▶ _Records drawn from a dataset_:
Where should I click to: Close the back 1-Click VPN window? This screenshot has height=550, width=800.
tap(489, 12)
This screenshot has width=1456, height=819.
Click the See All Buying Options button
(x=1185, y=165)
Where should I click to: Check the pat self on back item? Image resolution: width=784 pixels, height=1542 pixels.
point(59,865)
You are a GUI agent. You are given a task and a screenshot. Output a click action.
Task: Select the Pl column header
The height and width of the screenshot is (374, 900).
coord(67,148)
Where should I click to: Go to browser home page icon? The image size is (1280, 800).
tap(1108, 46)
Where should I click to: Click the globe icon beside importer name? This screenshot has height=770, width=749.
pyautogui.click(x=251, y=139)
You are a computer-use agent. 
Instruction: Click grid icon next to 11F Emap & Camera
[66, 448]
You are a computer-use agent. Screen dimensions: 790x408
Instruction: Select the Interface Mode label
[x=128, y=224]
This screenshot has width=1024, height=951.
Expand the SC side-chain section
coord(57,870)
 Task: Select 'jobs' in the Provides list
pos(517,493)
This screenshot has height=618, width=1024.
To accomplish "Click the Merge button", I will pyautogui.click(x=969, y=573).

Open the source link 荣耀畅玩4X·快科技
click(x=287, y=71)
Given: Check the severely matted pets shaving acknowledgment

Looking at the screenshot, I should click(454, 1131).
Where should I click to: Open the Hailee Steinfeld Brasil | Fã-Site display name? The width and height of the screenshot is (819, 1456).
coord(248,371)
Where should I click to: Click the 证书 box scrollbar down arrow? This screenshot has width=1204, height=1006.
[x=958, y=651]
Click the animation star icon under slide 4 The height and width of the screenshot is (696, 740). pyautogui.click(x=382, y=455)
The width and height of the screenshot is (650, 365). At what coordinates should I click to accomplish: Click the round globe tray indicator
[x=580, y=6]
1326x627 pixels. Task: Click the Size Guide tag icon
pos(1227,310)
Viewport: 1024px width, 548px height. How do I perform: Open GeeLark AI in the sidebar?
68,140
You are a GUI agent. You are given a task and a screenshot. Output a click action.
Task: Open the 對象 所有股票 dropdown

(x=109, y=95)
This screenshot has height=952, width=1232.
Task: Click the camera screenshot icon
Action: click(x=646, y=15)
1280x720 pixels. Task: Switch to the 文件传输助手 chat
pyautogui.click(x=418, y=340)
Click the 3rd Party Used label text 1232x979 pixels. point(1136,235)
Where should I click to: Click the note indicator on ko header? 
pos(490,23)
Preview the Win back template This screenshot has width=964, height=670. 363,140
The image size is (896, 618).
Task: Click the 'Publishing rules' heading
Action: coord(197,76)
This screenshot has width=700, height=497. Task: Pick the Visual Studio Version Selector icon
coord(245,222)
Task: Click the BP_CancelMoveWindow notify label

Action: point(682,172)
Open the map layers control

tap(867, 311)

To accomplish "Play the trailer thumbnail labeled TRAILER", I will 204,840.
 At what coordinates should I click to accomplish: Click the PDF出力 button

▶ _WHAT TO DO_:
Each line of the records belongs in the answer, reproduced exactly.

▶ _OUTPUT OF THE EXERCISE_:
Where should I click to: Close the back 1-Click VPN window? This screenshot has height=550, width=800.
tap(489, 12)
This screenshot has width=1456, height=819.
Click the See All Buying Options button
(x=1185, y=165)
Where should I click to: Check the pat self on back item? Image resolution: width=784 pixels, height=1542 pixels.
point(59,865)
You are a GUI agent. You are given a task and a screenshot. Output a click action.
Task: Select the Pl column header
The height and width of the screenshot is (374, 900).
coord(67,148)
Where should I click to: Go to browser home page icon? The image size is (1280, 800).
tap(1108, 46)
Where should I click to: Click the globe icon beside importer name? This screenshot has height=770, width=749.
pyautogui.click(x=251, y=139)
You are a computer-use agent. 
Instruction: Click grid icon next to 11F Emap & Camera
[66, 448]
You are a computer-use agent. Screen dimensions: 790x408
Instruction: Select the Interface Mode label
[x=128, y=224]
This screenshot has width=1024, height=951.
Expand the SC side-chain section
coord(57,870)
 Task: Select 'jobs' in the Provides list
pos(517,493)
This screenshot has height=618, width=1024.
To accomplish "Click the Merge button", I will pyautogui.click(x=969, y=573).

Open the source link 荣耀畅玩4X·快科技
click(x=287, y=71)
Given: Check the severely matted pets shaving acknowledgment

Looking at the screenshot, I should click(454, 1131).
Where should I click to: Open the Hailee Steinfeld Brasil | Fã-Site display name? The width and height of the screenshot is (819, 1456).
coord(248,371)
Where should I click to: Click the 证书 box scrollbar down arrow? This screenshot has width=1204, height=1006.
[x=958, y=651]
Click the animation star icon under slide 4 The height and width of the screenshot is (696, 740). pyautogui.click(x=382, y=455)
The width and height of the screenshot is (650, 365). At what coordinates should I click to accomplish: Click the round globe tray indicator
[x=580, y=6]
1326x627 pixels. Task: Click the Size Guide tag icon
pos(1227,310)
Viewport: 1024px width, 548px height. How do I perform: Open GeeLark AI in the sidebar?
68,140
You are a GUI agent. You are given a task and a screenshot. Output a click action.
Task: Open the 對象 所有股票 dropdown

(x=109, y=95)
This screenshot has height=952, width=1232.
Task: Click the camera screenshot icon
Action: click(x=646, y=15)
1280x720 pixels. Task: Switch to the 文件传输助手 chat
pyautogui.click(x=418, y=340)
Click the 3rd Party Used label text 1232x979 pixels. point(1136,235)
Where should I click to: Click the note indicator on ko header? 
pos(490,23)
Preview the Win back template This screenshot has width=964, height=670. 363,140
The image size is (896, 618).
Task: Click the 'Publishing rules' heading
Action: coord(197,76)
This screenshot has width=700, height=497. Task: Pick the Visual Studio Version Selector icon
coord(245,222)
Task: Click the BP_CancelMoveWindow notify label

Action: point(682,172)
Open the map layers control

tap(867, 311)

To accomplish "Play the trailer thumbnail labeled TRAILER", I will 204,840.
 At what coordinates should I click to accomplish: Click the PDF出力 button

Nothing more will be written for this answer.